1. Acer L. (maple)
Plants shrubs or
more commonly small or large trees, lacking tendrils. Bark and twigs various.
Winter buds ovate to elliptic-ovate, bluntly to sharply pointed at the tip,
mostly with 4–12 overlapping scales. Leaves opposite, petiolate. Leaf blades
variously shaped, usually palmately lobed, less commonly pinnately compound.

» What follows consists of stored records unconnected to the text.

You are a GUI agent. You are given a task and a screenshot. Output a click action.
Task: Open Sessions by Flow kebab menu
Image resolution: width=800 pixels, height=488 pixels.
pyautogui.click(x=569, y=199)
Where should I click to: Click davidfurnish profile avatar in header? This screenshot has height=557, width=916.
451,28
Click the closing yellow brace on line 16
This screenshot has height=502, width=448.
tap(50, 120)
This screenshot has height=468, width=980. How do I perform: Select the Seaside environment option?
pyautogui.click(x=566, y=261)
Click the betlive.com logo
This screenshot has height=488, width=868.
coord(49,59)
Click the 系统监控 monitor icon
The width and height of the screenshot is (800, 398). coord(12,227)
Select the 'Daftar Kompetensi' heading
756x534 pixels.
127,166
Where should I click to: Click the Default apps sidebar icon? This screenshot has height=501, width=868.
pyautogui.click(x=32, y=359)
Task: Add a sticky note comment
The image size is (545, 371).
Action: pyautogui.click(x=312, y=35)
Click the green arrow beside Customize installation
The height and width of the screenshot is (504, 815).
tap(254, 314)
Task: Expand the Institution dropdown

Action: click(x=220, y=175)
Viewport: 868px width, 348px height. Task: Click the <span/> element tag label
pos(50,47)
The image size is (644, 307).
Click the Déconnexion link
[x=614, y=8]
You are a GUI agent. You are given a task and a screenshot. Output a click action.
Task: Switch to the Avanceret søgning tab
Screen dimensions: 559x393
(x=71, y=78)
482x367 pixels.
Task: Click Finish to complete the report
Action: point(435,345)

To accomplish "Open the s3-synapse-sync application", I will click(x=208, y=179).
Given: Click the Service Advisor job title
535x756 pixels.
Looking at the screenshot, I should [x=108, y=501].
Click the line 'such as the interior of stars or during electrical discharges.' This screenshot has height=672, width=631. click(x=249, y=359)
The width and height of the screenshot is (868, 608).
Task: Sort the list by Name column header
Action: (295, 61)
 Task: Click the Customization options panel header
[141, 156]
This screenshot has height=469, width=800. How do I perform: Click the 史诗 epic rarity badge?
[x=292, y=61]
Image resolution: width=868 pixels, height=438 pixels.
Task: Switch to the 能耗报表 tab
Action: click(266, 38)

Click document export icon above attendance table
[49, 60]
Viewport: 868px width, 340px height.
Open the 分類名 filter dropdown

Inflorescences terminal or lateral toward the branch tips, sometimes appearing
axillary, ranging from small clusters to racemes or small panicles. Flowers
actinomorphic, hypogynous, the staminate ones often perigynous. Calyces of 4 or
5(6) sepals, these sometimes fused, often colored. Corollas absent or of 4 or
5(6) free petals. Stamens 3–8 (except in pistillate flowers), usually strongly
exserted, the anthers red, purple, yellow, or yellowish green. Pistil of 2
fused carpels (except in staminate flowers), usually with 2 locules, flattened
at right angles to the septum. Styles 2 per flower or sometimes 1 and deeply
2-lobed, the stigmas club-shaped. Ovules usually 2 per locule. Fruits
consisting of 2 samaras that are initially fused at the base but break apart at
maturity and are dispersed independantly, each with a single basal seed and an
obliquely terminal wing. About 115 species, widespread in temperate portions of
the northern hemisphere and in mountains in the tropics.
For the
treatment of the 5 species of Acer present in Missouri, please refer to
Volume 2 (pp. 7–16) of the present work (Yatskievych, 2006).